Source records:

========================

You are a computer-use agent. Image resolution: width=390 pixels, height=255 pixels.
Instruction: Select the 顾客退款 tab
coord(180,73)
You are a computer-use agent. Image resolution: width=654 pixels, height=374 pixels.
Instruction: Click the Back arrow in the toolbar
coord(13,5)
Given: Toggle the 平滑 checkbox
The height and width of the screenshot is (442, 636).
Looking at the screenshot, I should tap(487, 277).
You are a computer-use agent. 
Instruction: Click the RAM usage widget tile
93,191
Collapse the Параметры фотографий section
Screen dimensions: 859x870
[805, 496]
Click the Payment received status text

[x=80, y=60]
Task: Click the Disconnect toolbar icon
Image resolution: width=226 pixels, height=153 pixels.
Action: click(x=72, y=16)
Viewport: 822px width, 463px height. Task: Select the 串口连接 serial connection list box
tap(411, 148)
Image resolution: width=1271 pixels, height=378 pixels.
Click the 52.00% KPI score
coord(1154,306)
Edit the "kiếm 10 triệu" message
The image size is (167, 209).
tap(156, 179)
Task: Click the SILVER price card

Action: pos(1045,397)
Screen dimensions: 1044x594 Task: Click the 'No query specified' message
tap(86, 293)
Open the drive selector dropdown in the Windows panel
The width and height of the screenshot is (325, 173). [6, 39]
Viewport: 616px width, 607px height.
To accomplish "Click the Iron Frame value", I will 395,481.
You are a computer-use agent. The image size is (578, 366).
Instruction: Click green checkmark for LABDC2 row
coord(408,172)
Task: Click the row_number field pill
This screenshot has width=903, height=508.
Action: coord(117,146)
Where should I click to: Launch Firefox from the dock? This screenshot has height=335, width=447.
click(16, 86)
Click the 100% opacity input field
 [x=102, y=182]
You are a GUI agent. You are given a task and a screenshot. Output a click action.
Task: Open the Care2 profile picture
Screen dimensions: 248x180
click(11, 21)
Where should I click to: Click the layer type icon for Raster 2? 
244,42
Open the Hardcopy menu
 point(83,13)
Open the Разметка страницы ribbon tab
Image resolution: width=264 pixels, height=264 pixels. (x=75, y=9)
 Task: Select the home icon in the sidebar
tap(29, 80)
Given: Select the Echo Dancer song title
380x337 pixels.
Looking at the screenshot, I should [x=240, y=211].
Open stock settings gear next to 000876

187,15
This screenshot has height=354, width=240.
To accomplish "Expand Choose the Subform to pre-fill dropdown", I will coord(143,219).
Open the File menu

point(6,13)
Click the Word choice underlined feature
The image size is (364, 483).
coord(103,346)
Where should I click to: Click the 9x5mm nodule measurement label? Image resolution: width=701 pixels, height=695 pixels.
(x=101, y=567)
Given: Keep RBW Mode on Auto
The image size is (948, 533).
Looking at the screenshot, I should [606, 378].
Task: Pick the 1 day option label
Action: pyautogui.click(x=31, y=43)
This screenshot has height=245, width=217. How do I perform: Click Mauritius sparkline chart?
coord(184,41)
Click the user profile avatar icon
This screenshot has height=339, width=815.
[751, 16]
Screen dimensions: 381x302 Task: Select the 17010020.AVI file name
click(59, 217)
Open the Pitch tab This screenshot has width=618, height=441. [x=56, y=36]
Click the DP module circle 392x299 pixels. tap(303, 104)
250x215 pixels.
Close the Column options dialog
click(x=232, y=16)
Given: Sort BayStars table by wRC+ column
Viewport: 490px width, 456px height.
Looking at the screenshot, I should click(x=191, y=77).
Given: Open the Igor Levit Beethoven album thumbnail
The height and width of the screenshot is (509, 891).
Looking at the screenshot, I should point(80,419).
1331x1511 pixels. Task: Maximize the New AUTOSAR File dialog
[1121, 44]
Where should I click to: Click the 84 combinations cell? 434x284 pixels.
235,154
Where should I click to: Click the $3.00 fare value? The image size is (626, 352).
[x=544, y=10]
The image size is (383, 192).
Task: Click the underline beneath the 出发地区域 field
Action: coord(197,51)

========================

» **Task goal**
Retype only the lines above between the line with "Task: Click the SILVER price card" and the line with "You are a GUI", counting those two lines as well, and keep every character as it is.

» **Response**
Task: Click the SILVER price card

Action: pos(1045,397)
Screen dimensions: 1044x594 Task: Click the 'No query specified' message
tap(86, 293)
Open the drive selector dropdown in the Windows panel
The width and height of the screenshot is (325, 173). [6, 39]
Viewport: 616px width, 607px height.
To accomplish "Click the Iron Frame value", I will 395,481.
You are a computer-use agent. The image size is (578, 366).
Instruction: Click green checkmark for LABDC2 row
coord(408,172)
Task: Click the row_number field pill
This screenshot has width=903, height=508.
Action: coord(117,146)
Where should I click to: Launch Firefox from the dock? This screenshot has height=335, width=447.
click(16, 86)
Click the 100% opacity input field
 [x=102, y=182]
You are a GUI agent. You are given a task and a screenshot. Output a click action.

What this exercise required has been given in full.